There's no reason not to mix 4.0 surround and simply leave the center and LFE channels muted. A center sound will be panned equally in the front left and right signals. Low frequencies will come from the appropriate speaker, unless the viewer has small speakers, in which case his surround decoder will be set to filter off the LF from the four channels, add it up and put it in the subwoofer. All surround sound decoders can do that.

Monitoring surround

Whilst we are considering hard truths, it should be understood that there is no way to create a virtual sound source outside a pair of speakers. Thus, surround sound is a misnomer. It's stereo at the front, with sounds positioned anywhere between front left and front right, and stereo at the back, with sounds positioned anywhere between rear left and rear right. With four or five channels, you can't pan sounds to the side. You can try, but it doesn't give the illusion of a sound source there. The only way to get sound from the side is to use reverberation. That's why many rear speakers are designed to emit sound in more than one direction.

So it follows that you can't mix surround sound in a traditional dead control room because you won't hear anything from the side at all. Instead, the control room needs to have some reverberation, preferably representative of a domestic environment, or the viewers will have a completely different experience.

Whilst surround monitoring in a fixed installation does not present any serious problems, the real difficulty will come with outside broadcast vehicles. These seem to be getting smaller, and it is difficult enough to monitor stereo — let alone multiple channels.

CSI, a live sound specialist in Tokyo, installed a Solid State Logic C200 digital production console in one of its mobile recording vehicles. The company selected the console because of its 5.1 capabilities.

Surround sound needs a different approach to level metering. Whilst it is possible simply to use a large number of conventional meters, this isn't as intuitive. In stereo, the audio vectorscope display was useful as it gave a graphic representation of where the dominant sound was coming from. In surround sound, the equivalent to the audio vectorscope is the so-called jellyfish display. This is a blob whose diameter increases with level, and whose border distends in the direction of the dominant channel.

For the foreseeable future, possibly even forever, there will be viewers listening in stereo or, shock horror, mono.

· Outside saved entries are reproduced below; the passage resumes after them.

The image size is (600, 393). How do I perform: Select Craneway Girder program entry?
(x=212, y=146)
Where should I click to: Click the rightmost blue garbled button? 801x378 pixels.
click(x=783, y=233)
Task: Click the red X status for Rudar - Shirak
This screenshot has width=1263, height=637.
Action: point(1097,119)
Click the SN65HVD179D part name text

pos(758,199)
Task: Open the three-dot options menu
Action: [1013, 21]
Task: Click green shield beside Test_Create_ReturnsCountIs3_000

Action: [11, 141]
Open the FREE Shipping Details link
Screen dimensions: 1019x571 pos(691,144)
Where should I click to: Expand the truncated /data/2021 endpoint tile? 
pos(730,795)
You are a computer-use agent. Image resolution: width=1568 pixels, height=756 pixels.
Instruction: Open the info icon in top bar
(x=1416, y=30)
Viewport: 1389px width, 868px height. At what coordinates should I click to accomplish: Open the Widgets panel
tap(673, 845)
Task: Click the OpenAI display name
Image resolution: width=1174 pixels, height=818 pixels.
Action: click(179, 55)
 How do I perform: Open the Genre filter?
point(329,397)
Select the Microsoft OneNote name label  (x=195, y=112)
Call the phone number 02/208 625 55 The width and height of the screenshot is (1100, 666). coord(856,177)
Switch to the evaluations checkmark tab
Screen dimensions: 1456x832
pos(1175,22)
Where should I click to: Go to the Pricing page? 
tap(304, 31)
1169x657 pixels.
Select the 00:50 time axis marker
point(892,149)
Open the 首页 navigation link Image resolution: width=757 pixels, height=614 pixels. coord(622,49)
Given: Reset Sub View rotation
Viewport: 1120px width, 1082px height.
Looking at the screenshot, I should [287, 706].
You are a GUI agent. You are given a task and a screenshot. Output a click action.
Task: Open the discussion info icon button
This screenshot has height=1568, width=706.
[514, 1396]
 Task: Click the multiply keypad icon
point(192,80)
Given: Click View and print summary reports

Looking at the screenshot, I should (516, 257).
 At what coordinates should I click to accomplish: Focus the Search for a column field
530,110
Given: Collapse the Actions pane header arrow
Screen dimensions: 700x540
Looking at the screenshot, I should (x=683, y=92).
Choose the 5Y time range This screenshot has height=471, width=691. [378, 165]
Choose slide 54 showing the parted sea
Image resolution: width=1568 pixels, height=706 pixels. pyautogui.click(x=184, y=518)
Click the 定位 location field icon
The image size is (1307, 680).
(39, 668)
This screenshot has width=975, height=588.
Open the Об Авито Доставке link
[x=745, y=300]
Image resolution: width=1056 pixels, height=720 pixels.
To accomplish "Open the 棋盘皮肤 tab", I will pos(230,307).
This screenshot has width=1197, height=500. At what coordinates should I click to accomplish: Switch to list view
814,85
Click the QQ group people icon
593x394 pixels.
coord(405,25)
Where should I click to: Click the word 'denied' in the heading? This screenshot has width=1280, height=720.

It is important to realize that a stunning surround mix may be reduced to an unintelligible cacophony when heard in stereo or mono. Thus, it is important during the mixing process to check what the stereo and mono versions sound like.

Another disparity between movies and TV is the amount of money available for post-production. Movies can rebuild the soundtrack entirely in post, using ADR and effects. Thus, sounds can be panned to any desired channel. In TV, the sound has to come from microphones. One approach that has a lot of merit is to record the four raw outputs of a sound field microphone. Using the sound field control box, the best directivity and direction of the virtual microphones can be determined on replay.

In many situations, the dominant sound source is going to be at the front. In the theatre or concert hall, the performers are typically in front of the audience. In cases like this, stereo microphones can be used to capture two channels, and the rear channels can be created entirely artificially using suitable digital reverberators. Surprisingly enough, it's virtually impossible in such an application to tell the difference between artificial rear channels and real ones from rear microphones. It wouldn't be surprising if a lot of TV sound ended up done this way.

John Watkinson is a high-technology consultant and author of several books on video technology.